They also offer supervised housing for teenage mothers and their babies, as well as adult basic education classes.

In designing the shirt, the students knew that they did not want more than 10 logos on the back because they “wanted to make sure that the businesses got their money’s worth,” said Brooks.

The students made appointments with owners and managers of local businesses and, in pairs, went door to door explaining the advertising opportunity they were offering.

“We walked in with contracts written up. We wanted to make sure that businesses knew that we were serious about this,” said senior Brian Beck, who handles sales and marketing for the project.

Eight local businesses that University students frequently patronize supported the project and endorsed their logo on the back of the shirt.

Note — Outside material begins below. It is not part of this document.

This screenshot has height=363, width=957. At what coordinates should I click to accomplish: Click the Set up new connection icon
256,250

The group’s goal for the project is to raise as much as possible. “We wanted to create a business that provided a product that the people would want. In numbers, we want to sell 500 or more T-shirts,” said Brooks.

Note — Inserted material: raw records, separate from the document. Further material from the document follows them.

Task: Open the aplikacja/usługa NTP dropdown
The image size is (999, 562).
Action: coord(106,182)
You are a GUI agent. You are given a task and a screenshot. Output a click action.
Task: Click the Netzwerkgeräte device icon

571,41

Besides the fliers that are hung up in dorms, the group is mainly relying on word of mouth and the web for promoting their business. They have a website which explains their product and the various discounts offered, such as free cover at Brownie’s Nightclub on Wednesday nights and free pizza at Peace of Pizza.

“We thought that it would be something different to donate the money too,” said Beck.

The group found this particular charity through Beck’s mother, who serves on the organization’s board of directors.